State Sen. Tom Casperson recently introduced legislation that would protect Michigan property owners from municipal overreach on private property.
Senate Bill 1188 would bar local governments from enacting or enforcing local tree removal laws in any area that is not zoned residential.
Dozens of communities around Michigan have enacted local laws requiring residents and businesses to obtain permission before removing trees from their property and paying into a so-called “tree fund” or replacing a tree if they choose to cut one down.

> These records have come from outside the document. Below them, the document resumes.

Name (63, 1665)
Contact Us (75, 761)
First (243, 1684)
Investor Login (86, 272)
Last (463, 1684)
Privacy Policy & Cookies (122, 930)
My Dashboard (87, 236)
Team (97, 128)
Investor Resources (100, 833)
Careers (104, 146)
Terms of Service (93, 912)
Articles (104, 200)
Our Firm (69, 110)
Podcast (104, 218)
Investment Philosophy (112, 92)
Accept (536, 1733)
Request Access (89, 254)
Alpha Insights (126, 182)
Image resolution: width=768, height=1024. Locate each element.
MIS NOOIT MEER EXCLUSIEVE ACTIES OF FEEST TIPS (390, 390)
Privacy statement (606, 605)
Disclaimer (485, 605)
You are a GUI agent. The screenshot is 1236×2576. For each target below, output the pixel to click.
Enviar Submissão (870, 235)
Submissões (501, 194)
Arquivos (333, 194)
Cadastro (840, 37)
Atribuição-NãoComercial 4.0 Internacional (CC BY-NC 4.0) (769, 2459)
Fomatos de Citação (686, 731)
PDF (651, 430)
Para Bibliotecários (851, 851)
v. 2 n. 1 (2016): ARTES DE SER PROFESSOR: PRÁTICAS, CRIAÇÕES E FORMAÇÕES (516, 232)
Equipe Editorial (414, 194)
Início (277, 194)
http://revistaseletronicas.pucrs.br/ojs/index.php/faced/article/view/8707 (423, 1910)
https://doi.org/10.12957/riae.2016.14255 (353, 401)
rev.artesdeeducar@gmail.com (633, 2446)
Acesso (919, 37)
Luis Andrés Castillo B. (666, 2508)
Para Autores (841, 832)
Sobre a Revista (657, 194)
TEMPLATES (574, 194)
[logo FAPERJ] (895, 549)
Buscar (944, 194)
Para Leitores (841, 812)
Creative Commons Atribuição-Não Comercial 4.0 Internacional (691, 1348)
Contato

“These laws were sold to the public as a way to encourage tree-lined neighborhoods and to protect big, old trees that are community landmarks,” said Casperson, R-Escanaba. “However, these ordinances are often written loosely enough to allow for abuse. Nobody is arguing the value of tree-lined neighborhood streets, but in some communities, the ‘tree police’ use these ordinances to harass property owners and fill local coffers.
“Michigan business and property owners need reasonable legal protection, and this bill offers a narrowly tailored approach to support trees while curbing abuse.”
The Vegetation Removal Preemption Act keeps local tree removal ordinances focused on true “heritage” trees and residential areas but allows property owners to make their own decisions about trees in areas zoned for agricultural, industrial, business and commercial use.
The bill also provides protections and clearer definitions for how big a tree must be to be considered a heritage tree.
“When people buy a parcel of land, part of the value — what they pay for — includes any trees on that land,” Casperson said. “The idea that if you decide to cut a tree on land you own you have to pay for it again — to the local government, no less — is preposterous. It’s unfair, and it potentially raises a legal question.”
SB 1188 has been referred to the Senate Natural Resources Committee for consideration.